> _EXERCISE_
Make an exact copy of the records, dropping all pictures.

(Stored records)
Segment Open
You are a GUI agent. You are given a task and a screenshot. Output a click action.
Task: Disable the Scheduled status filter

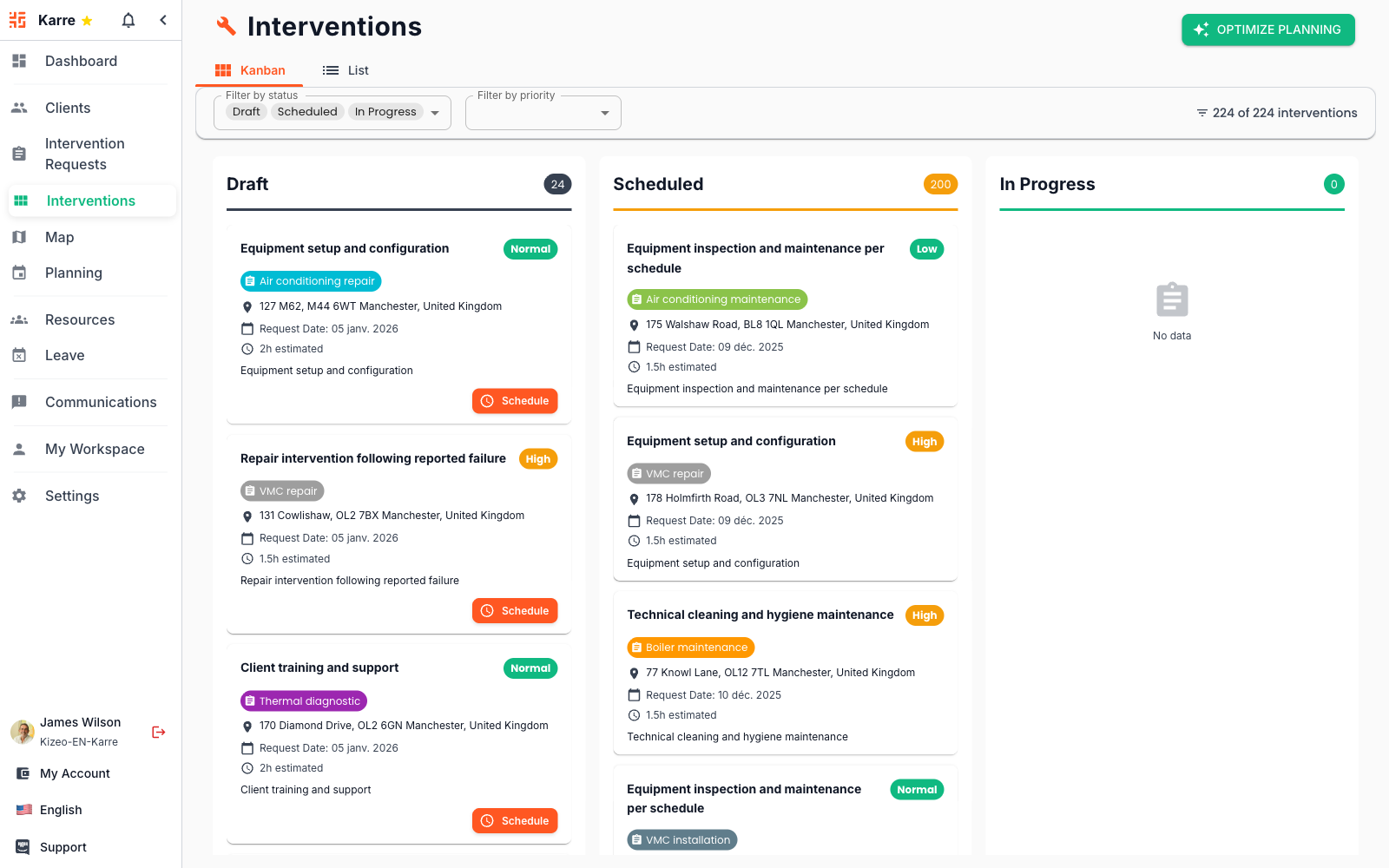pyautogui.click(x=306, y=111)
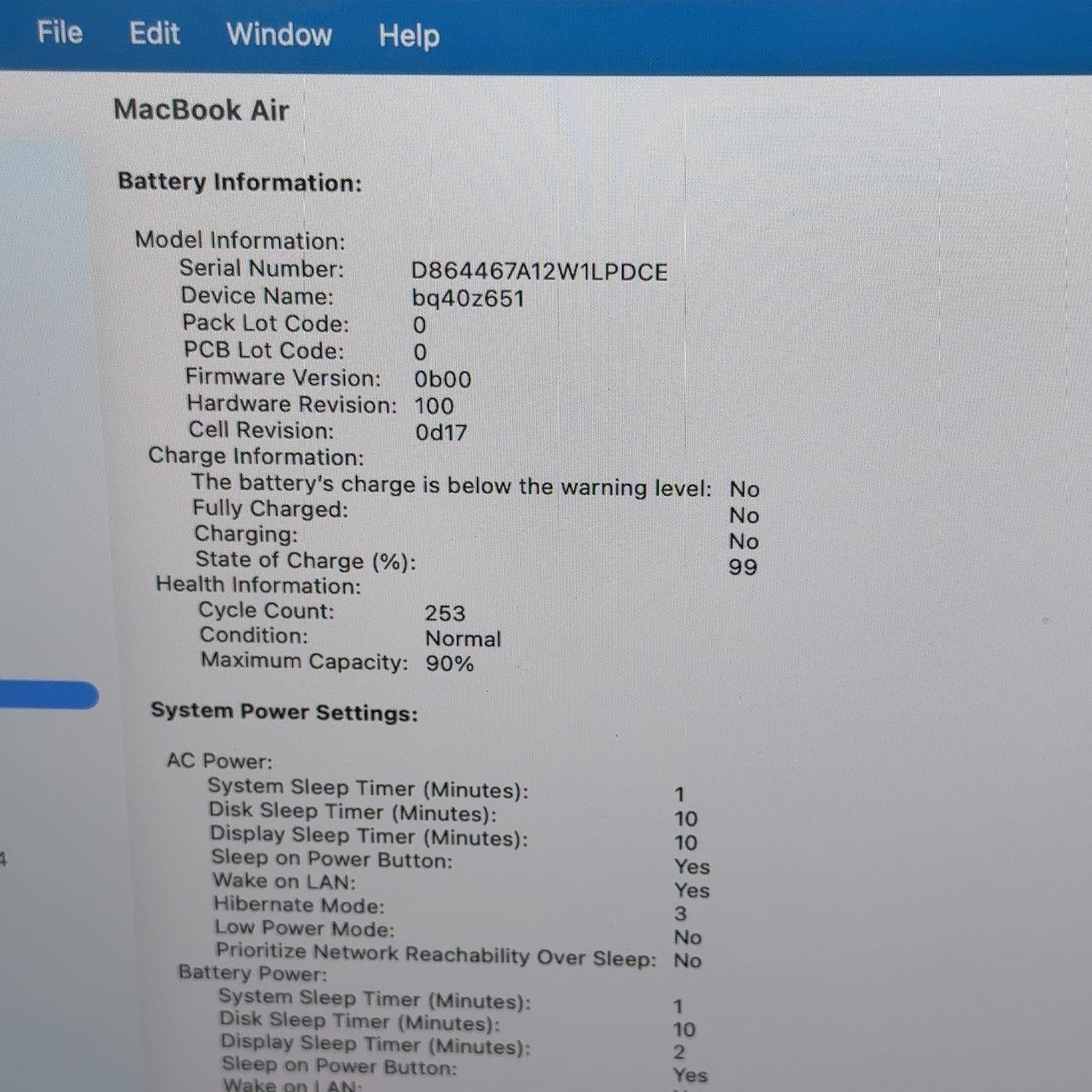1092x1092 pixels.
Task: Click the System Power Settings heading
Action: coord(284,712)
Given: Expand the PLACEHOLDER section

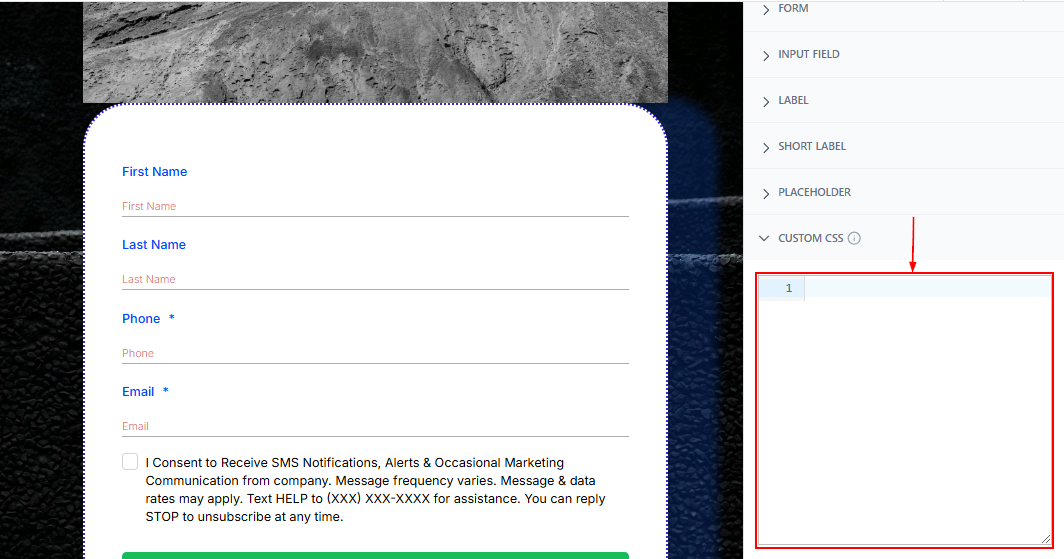Looking at the screenshot, I should point(814,193).
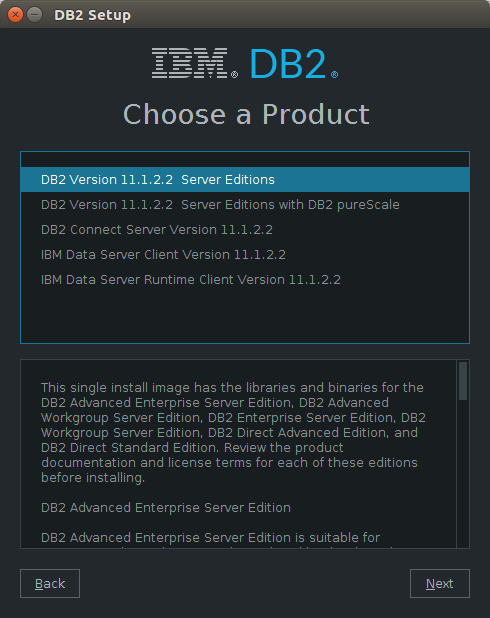Choose DB2 Connect Server Version 11.1.2.2

click(245, 230)
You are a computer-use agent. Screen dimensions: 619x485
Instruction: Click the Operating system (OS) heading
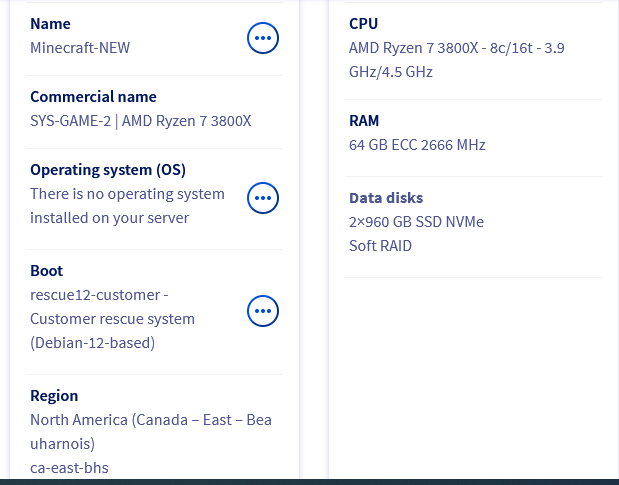108,170
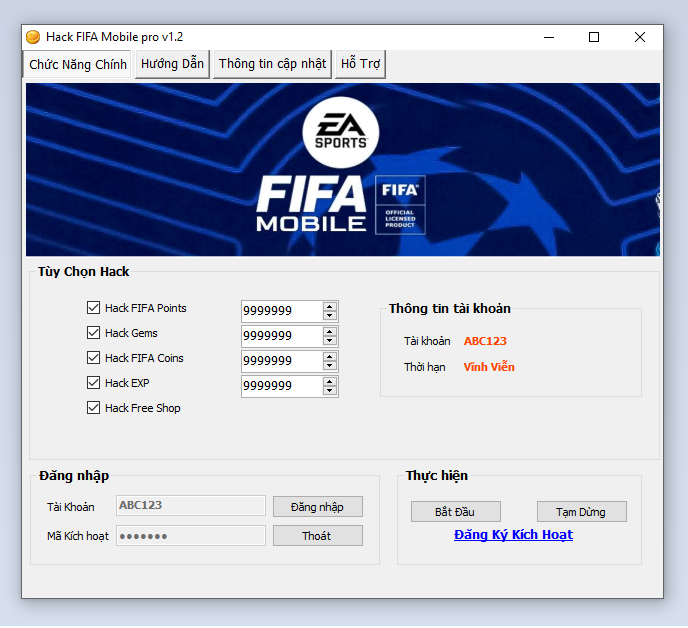Click the Bắt Đầu button
The image size is (688, 628).
coord(455,512)
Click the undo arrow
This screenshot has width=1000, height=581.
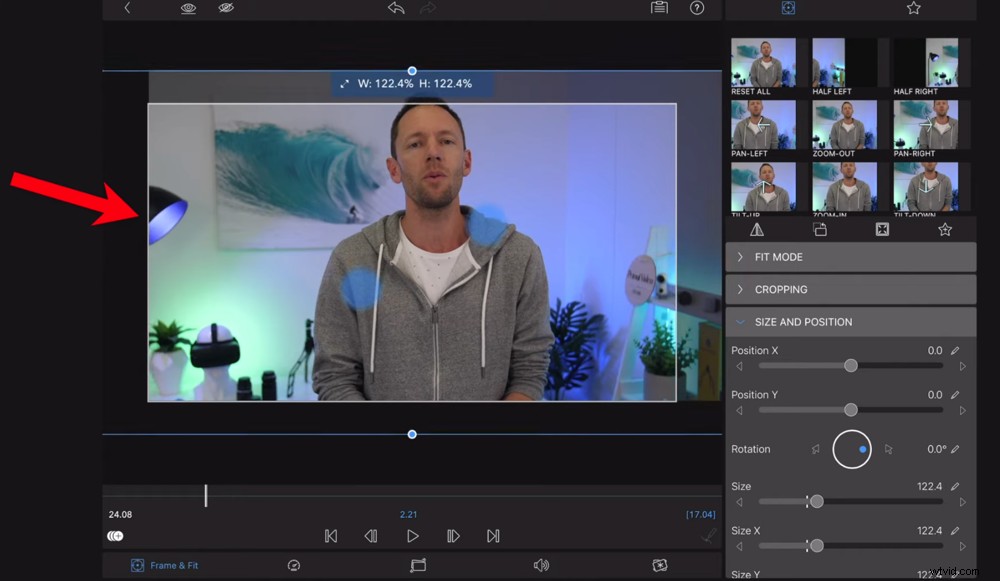click(x=395, y=8)
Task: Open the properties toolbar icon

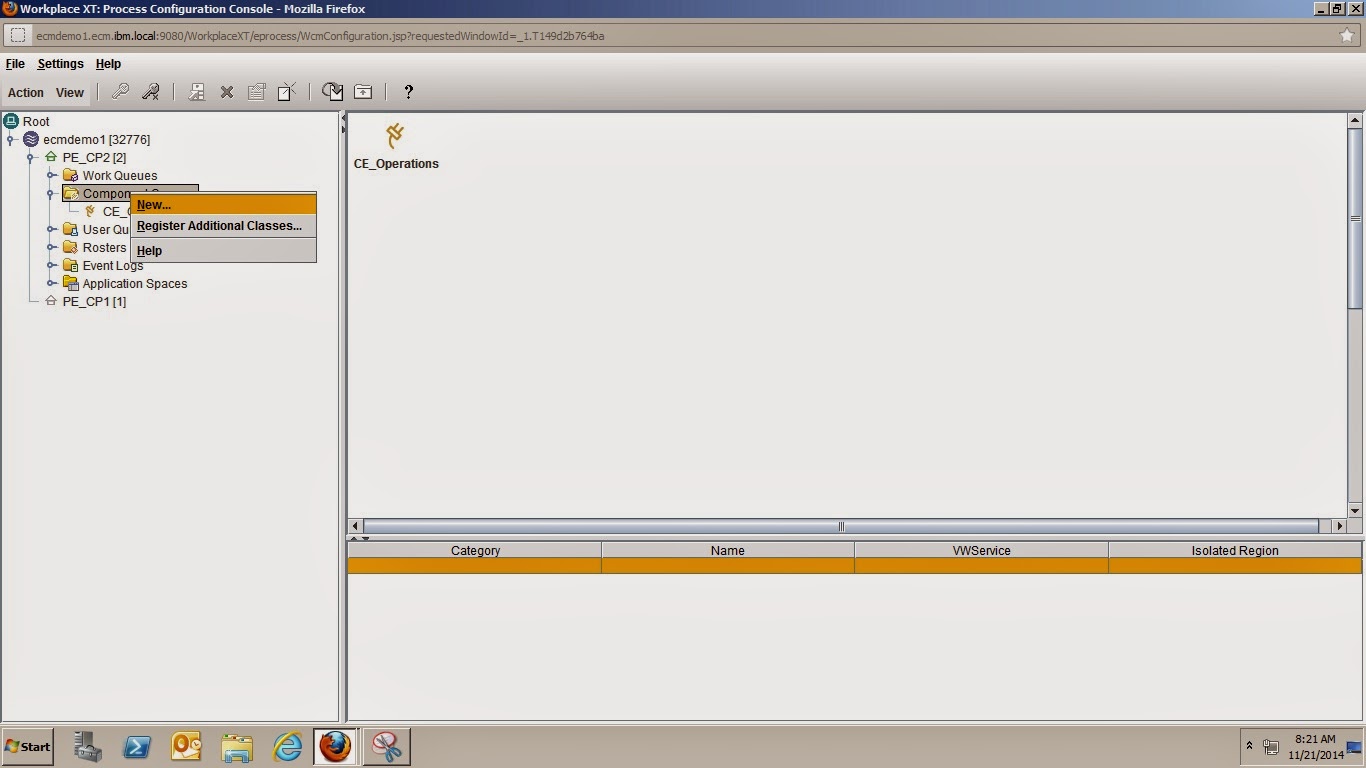Action: [256, 91]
Segment Closed
> _RESPONSE_
You are a GUI agent. You are given a task and a screenshot. Output a click action.
Task: Disable the Scheduled status filter

pyautogui.click(x=306, y=111)
1092x1092 pixels.
Task: Click the System Power Settings heading
Action: coord(284,712)
Given: Expand the PLACEHOLDER section

Looking at the screenshot, I should point(814,193).
Choose DB2 Connect Server Version 11.1.2.2

click(245, 230)
You are a computer-use agent. Screen dimensions: 619x485
Instruction: Click the Operating system (OS) heading
108,170
Click the Bắt Đầu button
The image size is (688, 628).
coord(455,512)
Click the undo arrow
This screenshot has width=1000, height=581.
click(x=395, y=8)
Task: Open the properties toolbar icon

Action: [256, 91]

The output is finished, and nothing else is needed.